Der Bayreuther Mediziner Nagel erinnert an den Ablasshandel im Mittelalter, der die Unwissenheit der Menschen und ihre Angst vor der ewigen Verdammnis in der Hölle ausnutzte. Er vergleicht dies mit dem heutigen Stand der Kryonik: "Diese unangenehme Praxis hat nichts an Aktualität und Abscheu verloren." Auch der Reproduktionsmediziner Schlatt hält die Kryonik für ethisch bedenklich: "Es ist eine abscheuliche Art, aus einer eingebildeten Möglichkeit Profit zu schlagen."
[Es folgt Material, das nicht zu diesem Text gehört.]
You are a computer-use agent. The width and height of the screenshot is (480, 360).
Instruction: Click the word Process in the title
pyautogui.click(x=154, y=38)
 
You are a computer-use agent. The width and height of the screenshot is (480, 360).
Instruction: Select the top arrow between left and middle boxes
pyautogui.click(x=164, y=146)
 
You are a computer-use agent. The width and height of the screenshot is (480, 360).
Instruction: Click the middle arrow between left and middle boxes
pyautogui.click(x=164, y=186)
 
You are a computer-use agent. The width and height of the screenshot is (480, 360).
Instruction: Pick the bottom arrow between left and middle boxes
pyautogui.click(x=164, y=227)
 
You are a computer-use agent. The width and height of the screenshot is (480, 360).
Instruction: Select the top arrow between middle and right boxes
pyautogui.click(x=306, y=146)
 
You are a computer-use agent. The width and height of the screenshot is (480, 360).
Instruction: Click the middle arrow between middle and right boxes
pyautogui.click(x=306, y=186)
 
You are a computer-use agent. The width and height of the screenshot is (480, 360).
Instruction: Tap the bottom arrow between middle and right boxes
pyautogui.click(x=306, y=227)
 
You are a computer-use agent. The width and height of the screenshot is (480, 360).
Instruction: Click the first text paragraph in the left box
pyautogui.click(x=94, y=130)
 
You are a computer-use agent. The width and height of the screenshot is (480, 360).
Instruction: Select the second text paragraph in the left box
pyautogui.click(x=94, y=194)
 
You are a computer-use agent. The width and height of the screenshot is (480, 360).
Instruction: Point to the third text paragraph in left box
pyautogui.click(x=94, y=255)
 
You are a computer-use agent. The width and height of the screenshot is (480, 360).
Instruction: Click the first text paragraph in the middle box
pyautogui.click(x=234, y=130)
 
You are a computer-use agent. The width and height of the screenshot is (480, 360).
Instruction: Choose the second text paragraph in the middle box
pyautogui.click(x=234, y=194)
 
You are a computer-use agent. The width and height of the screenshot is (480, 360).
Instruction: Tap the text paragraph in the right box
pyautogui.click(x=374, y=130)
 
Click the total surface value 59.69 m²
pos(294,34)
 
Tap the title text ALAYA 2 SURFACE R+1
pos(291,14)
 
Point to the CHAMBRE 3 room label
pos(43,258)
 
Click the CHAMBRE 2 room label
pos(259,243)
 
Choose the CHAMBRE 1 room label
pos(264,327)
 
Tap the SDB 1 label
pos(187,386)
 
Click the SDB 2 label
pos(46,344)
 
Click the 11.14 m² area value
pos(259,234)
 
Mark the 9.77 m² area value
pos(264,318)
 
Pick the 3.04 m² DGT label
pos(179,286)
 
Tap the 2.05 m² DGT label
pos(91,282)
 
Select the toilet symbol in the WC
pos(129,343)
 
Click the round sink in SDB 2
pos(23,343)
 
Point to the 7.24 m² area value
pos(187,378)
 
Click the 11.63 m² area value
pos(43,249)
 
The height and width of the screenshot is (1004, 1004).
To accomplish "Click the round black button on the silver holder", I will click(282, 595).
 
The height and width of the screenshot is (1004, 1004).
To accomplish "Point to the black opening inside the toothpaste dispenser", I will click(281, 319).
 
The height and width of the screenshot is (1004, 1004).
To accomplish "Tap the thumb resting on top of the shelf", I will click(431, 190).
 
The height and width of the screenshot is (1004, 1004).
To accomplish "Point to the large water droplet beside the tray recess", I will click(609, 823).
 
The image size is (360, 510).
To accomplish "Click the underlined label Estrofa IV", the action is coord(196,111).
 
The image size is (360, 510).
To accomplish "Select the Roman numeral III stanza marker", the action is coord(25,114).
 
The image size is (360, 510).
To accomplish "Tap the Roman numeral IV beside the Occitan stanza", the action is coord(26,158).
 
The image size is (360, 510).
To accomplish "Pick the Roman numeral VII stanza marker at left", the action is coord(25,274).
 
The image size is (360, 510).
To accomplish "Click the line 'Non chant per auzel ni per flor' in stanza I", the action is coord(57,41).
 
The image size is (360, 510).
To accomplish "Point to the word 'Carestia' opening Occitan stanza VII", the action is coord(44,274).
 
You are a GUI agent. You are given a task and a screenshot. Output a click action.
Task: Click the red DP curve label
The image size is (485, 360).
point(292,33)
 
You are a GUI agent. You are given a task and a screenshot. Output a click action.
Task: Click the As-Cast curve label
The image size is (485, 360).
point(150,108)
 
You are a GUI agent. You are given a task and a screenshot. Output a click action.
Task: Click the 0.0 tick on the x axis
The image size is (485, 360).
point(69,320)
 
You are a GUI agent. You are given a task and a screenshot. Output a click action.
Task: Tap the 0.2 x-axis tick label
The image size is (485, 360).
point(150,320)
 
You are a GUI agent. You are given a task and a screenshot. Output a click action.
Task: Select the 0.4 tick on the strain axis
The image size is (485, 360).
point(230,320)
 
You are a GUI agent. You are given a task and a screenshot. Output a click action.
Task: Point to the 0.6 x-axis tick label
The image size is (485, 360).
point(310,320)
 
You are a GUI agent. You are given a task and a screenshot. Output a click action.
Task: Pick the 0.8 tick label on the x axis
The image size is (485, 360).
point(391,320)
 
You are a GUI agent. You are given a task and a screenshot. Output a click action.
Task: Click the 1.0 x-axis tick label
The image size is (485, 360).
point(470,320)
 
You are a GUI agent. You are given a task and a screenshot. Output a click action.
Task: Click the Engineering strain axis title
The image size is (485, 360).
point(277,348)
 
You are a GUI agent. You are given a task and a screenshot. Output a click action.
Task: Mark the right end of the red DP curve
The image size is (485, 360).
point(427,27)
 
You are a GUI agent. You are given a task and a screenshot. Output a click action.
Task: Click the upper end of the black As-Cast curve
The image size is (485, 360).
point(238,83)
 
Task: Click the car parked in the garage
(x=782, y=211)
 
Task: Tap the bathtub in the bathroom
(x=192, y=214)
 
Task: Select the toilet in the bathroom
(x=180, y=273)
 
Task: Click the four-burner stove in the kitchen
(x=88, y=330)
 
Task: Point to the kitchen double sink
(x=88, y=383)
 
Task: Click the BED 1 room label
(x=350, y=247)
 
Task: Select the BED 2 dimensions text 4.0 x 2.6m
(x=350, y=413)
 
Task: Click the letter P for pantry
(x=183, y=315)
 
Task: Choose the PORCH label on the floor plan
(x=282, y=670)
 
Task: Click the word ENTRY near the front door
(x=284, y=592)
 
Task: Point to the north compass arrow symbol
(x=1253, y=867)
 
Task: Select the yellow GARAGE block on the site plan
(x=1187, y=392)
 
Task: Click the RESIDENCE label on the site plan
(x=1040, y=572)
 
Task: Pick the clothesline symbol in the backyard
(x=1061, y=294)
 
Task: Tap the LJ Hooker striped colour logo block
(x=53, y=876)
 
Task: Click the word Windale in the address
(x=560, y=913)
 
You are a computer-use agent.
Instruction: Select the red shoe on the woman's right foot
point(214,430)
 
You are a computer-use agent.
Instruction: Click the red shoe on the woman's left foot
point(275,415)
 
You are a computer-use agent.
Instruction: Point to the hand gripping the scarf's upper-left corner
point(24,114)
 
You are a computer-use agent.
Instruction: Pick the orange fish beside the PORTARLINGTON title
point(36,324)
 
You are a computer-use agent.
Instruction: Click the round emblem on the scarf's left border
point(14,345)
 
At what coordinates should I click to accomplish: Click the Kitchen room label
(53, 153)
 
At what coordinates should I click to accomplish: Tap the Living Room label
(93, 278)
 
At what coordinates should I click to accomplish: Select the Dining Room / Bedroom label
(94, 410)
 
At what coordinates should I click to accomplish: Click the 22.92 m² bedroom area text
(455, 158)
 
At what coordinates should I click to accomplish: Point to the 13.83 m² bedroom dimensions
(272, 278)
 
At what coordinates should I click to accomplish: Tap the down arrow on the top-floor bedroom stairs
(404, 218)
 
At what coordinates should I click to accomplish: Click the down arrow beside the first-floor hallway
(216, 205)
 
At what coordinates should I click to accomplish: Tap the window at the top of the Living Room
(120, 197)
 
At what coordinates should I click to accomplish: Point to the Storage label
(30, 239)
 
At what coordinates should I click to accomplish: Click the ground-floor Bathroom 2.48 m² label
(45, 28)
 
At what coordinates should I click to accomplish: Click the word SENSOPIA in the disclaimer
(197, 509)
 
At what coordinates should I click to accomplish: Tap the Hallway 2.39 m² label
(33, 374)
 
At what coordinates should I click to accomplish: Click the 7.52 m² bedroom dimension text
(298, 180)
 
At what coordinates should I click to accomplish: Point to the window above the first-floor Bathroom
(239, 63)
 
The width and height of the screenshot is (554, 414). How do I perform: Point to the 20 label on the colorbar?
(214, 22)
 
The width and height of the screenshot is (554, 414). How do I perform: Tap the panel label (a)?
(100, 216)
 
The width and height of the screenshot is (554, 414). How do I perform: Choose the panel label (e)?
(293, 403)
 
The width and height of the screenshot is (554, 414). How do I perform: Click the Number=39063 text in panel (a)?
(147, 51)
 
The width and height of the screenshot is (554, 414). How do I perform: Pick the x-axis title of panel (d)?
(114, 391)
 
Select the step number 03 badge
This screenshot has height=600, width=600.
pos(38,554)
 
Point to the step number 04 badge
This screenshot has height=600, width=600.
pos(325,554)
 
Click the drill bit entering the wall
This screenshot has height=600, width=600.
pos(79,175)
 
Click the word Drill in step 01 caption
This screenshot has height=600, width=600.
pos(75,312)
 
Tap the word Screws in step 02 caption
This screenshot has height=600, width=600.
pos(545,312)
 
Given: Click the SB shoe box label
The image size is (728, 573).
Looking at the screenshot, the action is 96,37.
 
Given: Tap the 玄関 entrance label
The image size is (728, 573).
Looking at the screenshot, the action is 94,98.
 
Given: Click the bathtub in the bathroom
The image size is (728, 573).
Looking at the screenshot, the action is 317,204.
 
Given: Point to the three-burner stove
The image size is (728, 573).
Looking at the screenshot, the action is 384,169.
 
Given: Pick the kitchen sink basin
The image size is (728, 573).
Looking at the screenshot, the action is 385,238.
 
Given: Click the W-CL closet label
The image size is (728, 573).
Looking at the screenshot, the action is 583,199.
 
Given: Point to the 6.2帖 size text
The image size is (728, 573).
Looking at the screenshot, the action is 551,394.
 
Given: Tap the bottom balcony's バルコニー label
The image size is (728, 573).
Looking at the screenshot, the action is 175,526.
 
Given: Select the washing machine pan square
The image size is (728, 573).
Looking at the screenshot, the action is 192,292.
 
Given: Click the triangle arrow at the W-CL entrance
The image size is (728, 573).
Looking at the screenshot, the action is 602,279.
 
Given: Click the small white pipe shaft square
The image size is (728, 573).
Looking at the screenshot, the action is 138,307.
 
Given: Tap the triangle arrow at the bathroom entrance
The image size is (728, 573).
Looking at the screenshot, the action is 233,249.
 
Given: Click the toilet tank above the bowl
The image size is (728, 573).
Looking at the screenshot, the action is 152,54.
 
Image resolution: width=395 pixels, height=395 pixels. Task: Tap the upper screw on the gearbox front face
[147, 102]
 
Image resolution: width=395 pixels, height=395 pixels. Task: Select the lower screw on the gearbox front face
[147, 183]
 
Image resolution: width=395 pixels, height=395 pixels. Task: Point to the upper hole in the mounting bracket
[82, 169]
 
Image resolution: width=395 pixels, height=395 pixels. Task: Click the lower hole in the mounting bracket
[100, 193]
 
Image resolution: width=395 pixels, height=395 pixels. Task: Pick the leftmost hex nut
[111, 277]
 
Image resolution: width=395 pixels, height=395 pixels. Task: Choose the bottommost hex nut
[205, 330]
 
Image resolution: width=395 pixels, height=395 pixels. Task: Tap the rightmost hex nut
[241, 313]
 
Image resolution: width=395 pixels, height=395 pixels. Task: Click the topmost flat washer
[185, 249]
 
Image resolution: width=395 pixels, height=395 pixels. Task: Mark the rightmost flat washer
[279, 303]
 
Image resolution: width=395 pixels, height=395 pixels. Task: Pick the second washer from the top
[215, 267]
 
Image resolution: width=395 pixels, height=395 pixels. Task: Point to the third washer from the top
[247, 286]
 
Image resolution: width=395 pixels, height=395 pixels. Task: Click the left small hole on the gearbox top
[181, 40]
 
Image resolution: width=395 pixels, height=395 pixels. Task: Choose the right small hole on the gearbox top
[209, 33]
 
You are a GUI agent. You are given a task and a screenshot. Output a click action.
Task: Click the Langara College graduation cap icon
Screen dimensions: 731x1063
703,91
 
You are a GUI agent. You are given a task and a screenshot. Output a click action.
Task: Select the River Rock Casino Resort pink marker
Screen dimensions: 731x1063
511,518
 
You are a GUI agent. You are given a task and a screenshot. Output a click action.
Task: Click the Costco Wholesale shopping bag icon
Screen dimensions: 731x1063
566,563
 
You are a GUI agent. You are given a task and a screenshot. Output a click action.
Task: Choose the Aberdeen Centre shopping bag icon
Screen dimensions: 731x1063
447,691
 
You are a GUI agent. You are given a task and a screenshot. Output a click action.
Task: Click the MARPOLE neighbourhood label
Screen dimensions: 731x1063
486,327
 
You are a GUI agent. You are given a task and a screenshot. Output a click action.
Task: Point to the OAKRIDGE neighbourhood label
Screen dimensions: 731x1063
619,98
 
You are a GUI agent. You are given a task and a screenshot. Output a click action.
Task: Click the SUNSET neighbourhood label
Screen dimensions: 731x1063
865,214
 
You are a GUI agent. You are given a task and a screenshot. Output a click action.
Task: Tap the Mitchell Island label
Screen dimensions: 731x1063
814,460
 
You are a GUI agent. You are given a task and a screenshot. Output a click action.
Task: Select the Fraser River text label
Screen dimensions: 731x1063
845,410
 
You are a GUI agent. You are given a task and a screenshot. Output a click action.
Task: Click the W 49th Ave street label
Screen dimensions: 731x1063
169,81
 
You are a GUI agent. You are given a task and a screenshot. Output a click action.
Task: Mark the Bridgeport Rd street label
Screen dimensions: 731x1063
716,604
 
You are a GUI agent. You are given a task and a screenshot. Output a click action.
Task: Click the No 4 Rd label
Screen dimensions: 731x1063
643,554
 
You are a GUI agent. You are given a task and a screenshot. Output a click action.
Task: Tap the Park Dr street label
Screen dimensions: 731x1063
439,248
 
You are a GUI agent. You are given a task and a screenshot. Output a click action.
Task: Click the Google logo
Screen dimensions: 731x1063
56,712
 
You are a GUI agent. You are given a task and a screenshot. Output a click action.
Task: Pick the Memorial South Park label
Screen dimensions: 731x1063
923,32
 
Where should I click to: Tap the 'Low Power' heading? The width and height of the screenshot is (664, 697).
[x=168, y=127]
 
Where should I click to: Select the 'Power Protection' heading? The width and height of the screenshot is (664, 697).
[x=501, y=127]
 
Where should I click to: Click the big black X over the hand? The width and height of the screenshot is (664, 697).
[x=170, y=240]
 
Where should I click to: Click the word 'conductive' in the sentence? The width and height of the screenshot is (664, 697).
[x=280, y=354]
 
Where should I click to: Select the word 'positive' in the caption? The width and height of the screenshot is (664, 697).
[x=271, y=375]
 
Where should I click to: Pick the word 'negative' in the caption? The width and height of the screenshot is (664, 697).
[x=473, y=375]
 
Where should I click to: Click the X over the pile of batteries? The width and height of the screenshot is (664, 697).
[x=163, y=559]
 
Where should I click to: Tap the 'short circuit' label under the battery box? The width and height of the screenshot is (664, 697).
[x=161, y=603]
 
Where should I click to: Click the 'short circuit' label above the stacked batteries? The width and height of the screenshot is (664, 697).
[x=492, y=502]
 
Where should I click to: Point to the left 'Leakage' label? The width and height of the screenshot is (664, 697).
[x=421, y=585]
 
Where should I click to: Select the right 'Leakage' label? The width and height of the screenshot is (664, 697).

Kendziorra widerlegt ihre Argumente. Er glaubt, dass er auf andere Weise effektiver Geld verdienen könnte. Das Ziel des Unternehmens ist es, die Kryokonservierung erschwinglicher zu machen, was der Fall wäre, wenn sich mehr Menschen dafür entscheiden würden. Er räumt jedoch ein, dass das Verfahren zweifellos mit Unsicherheiten behaftet ist: "Man wettet bis zu einem gewissen Grad auf zukünftige Technologien." Außerdem weist er auf zahlreiche ungelöste Probleme hin und sagt seinen Kunden: "Ich möchte nicht, dass Sie sich für die Kryokonservierung entscheiden, ohne die Risiken und Herausforderungen genau zu kennen."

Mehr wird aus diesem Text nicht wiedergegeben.